Do Cloth Masks Increase the Risk for Heat Stress?
As a supervisor, you know how difficult it is to get your crew to wear PPE that’s uncomfortable. Sometimes it’s tough to get your people on board with wearing something new. Even if your company has decided to mandate that all workers wear cloth masks, it may be hard to convince your employees to wear them, especially in the summertime when it’s hot on the jobsite.
You may have people on your crew who are reluctant to wear a cloth mask because they’re concerned that doing so could increase their risk for heat stress. In general, there have been very few studies about cloth masks. However, we may be able to make inferences about heat stress and cloth masks based on how workers react to wearing more heavy-duty respiratory protection. In 2018 the Centers for Disease Control published a study on non-occupational uses of respiratory protection. In it, the researchers discussed whether the use of an N95 filtering facepiece respirator (FFR) could lead to heat exhaustion. They said that although users may find it uncomfortable to wear an FFR because it traps warm, moist air around the face, the good news is:
- Most people don’t even notice that they are making an effort to move air in and out of the device.
- FFR use does not cause physical stress to most wearers—including women who are pregnant.
- FFR use does not contribute to heat stress.
It seems likely that if an N95 facepiece respirator doesn’t contribute to heat stress, then a cloth mask won’t either. That said, keep these two ideas in mind: One, people wear scarves and other face coverings to keep there faces warmer in cold weather. Two, anytime we add a layer of material between our skin and the air, we change how heat is being transferred.
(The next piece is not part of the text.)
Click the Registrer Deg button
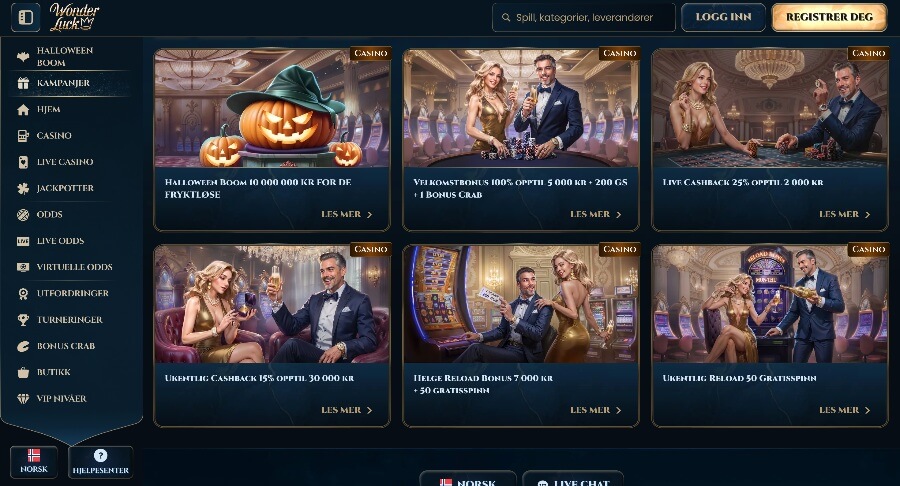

No matter what the findings suggest, a CDC study can’t prevent heat illness. But you can. Pay attention to your employees, encourage them to use good judgement, and make sure that they take breaks to cool down. When they take those breaks and remove their masks, remind them to stay at least 6 feet apart.
Remember, the Centers for Disease Control is asking people to consider wearing masks at work and in public because current science suggests that doing so may prevent the spread of coronavirus. When masks are worn, social-distancing is observed, and hands are frequently washed, the virus is less likely to hurt and kill those among us who are vulnerable.
There isn’t much of a bright side to the current pandemic, but it has worked to remind us just how much we are all interconnected and dependent upon each other.